For the last several months, as its stock has collapsed, Bank of America has insisted it had plenty of capital–and thrown rocks at anyone who suggested the contrary.Well, it seems those who were worried had a point.
This morning, Bank of America announced that Warren Buffett is injecting $5 billion into the company in the form of preferred stock. This apparently much-needed injection has reassured Bank of America’s clobbered shareholders, and the stock is up 25% on the news.
For the sake of the country (and fellow Bank of America shareholders), we’re glad Bank of America’s management finally acknowledged reality and took steps to deal with it.
Now, of course, Warren Buffett is no fool, so he didn’t just go and buy Bank of America common stock.

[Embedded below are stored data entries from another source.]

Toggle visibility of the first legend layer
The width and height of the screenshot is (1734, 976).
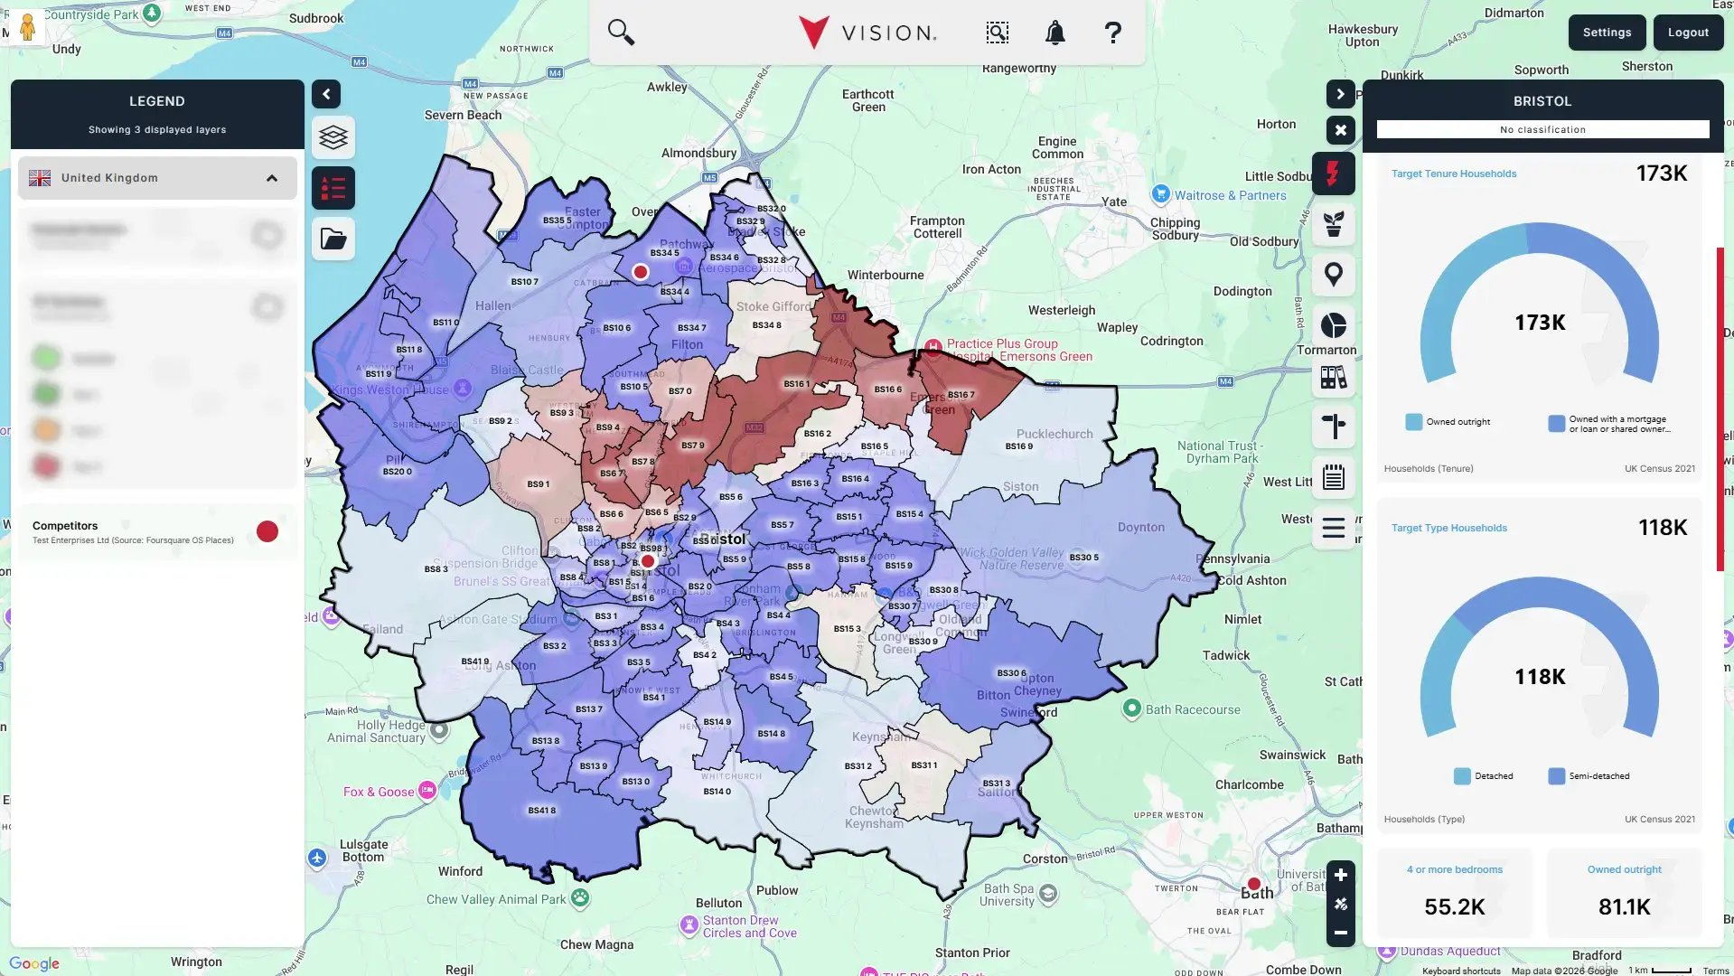[267, 235]
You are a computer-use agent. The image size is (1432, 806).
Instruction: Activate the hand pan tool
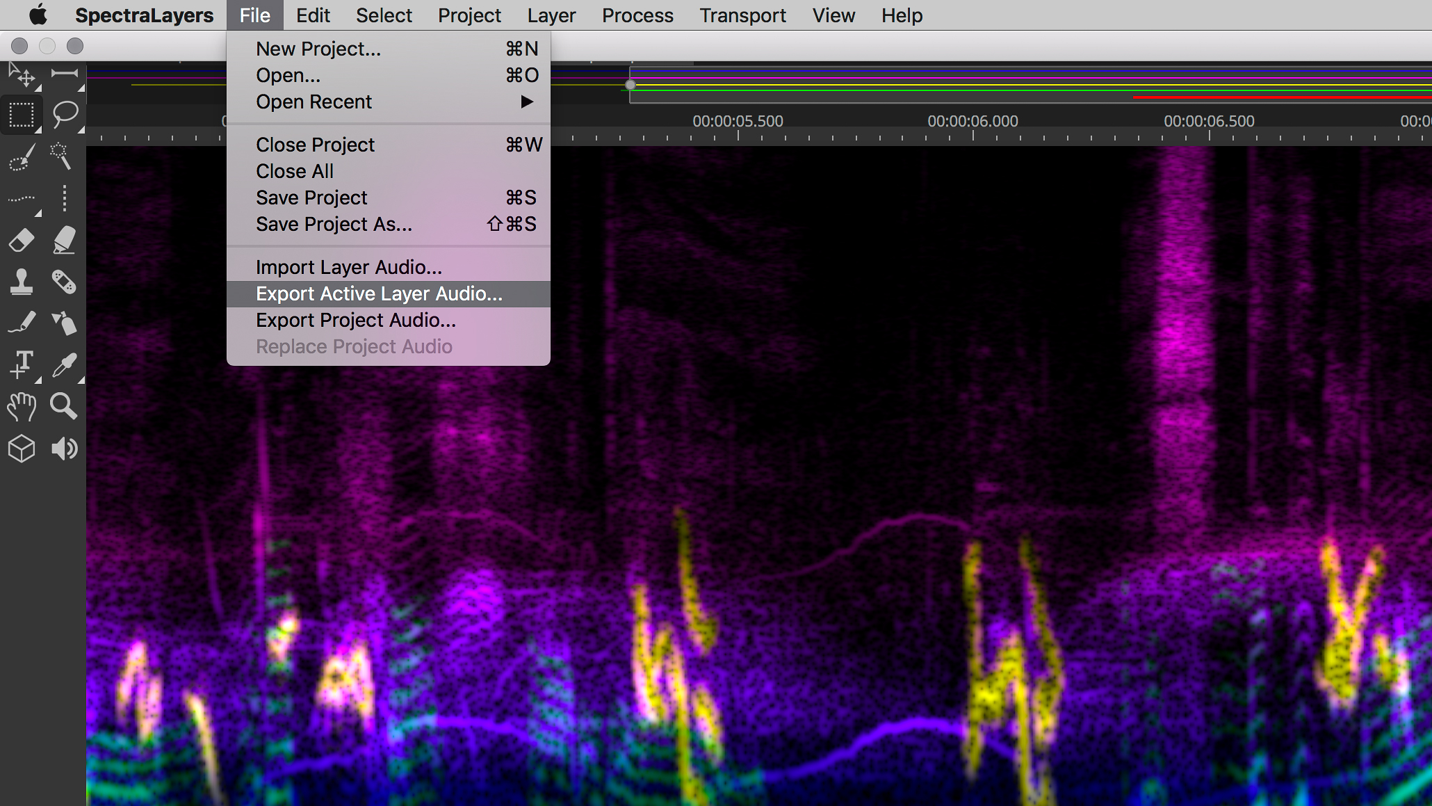click(x=21, y=407)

He bought preferred stock, which will pay him a nice 6% dividend. By holding preferred stock, he is also senior to common stock in the capital structure. So if Bank of America does have to take huge write-offs of inflated asset values in the future, Buffett and Berkshire won’t get hit.

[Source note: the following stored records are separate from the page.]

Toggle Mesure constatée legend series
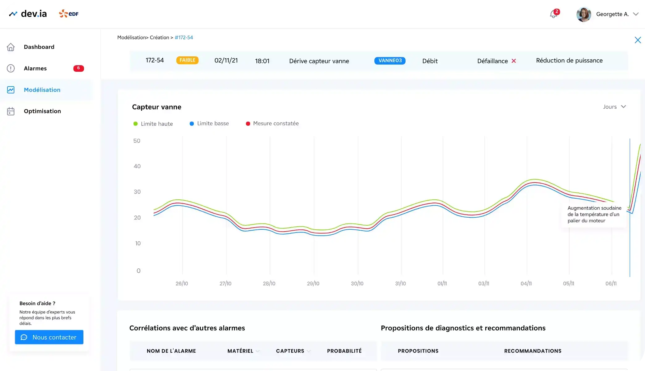This screenshot has width=645, height=371. [x=272, y=123]
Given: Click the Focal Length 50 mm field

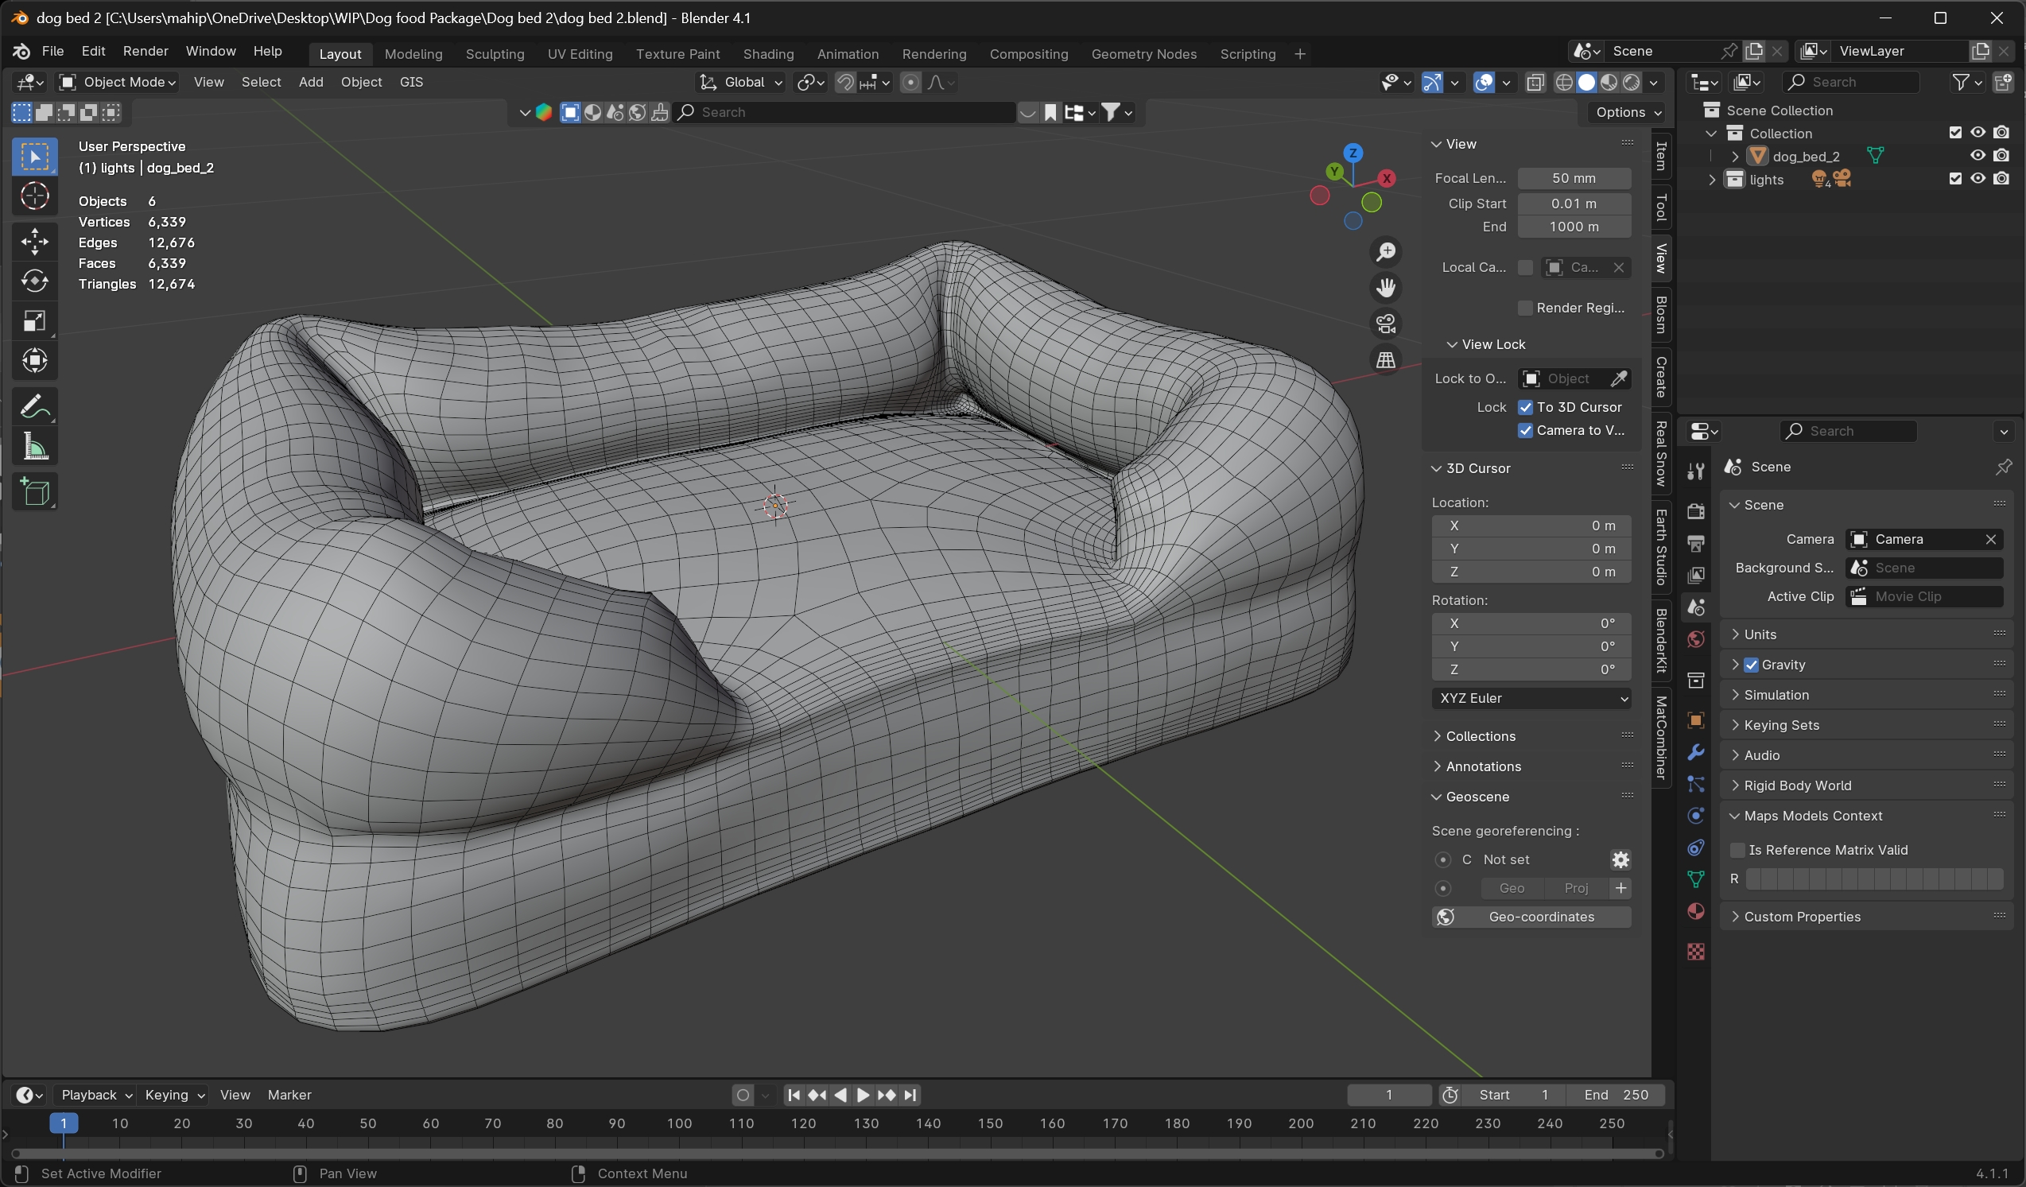Looking at the screenshot, I should [x=1573, y=178].
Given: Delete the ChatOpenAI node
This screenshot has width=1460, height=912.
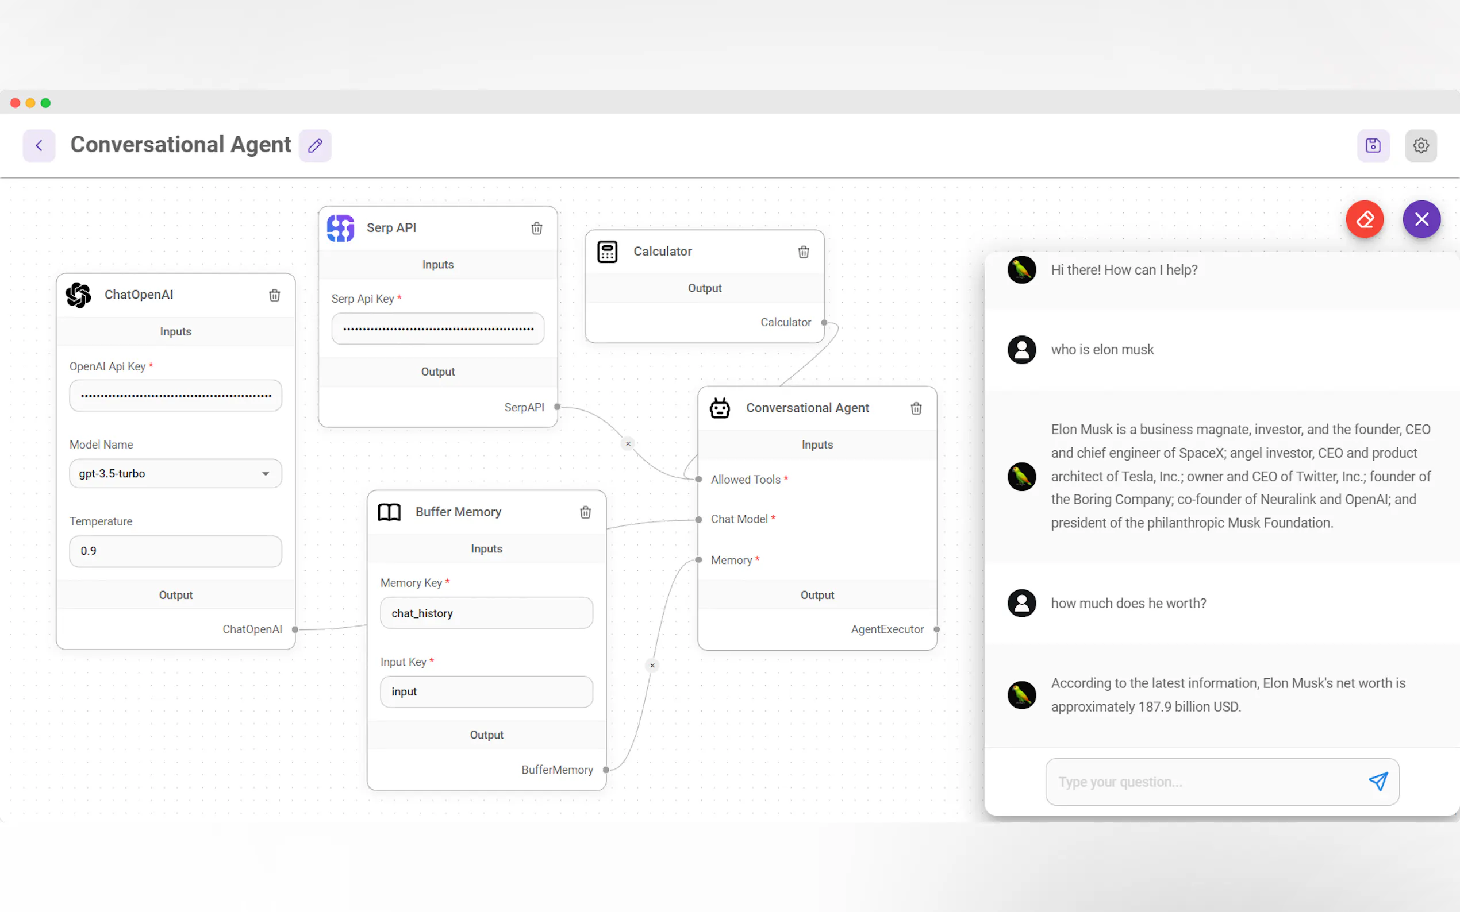Looking at the screenshot, I should (275, 295).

For his $5 billion, Buffett is also getting the right to buy a staggering 700 million Bank of America common shares at $7.14 a share–options that are already in the money. This represents 7% dilution to Bank of America’s common stockholders.
In other words, Buffett is getting a preferred security paying 6% a year that is protected from dilution from future capital raises AND an option to buy 7% of the company–all for $5 billion. That’s expensive money. But given that Bank of America waited too long to raise capital, it’s also clearly the best deal they could get.
Measured against Bank of America’s massive $2 Trillion balance sheet, $5 billion is a drop in the bucket. But when Buffett bets on your company, he’s giving you more than money. And hopefully this injection will restore some confidence in Bank of America’s management and company.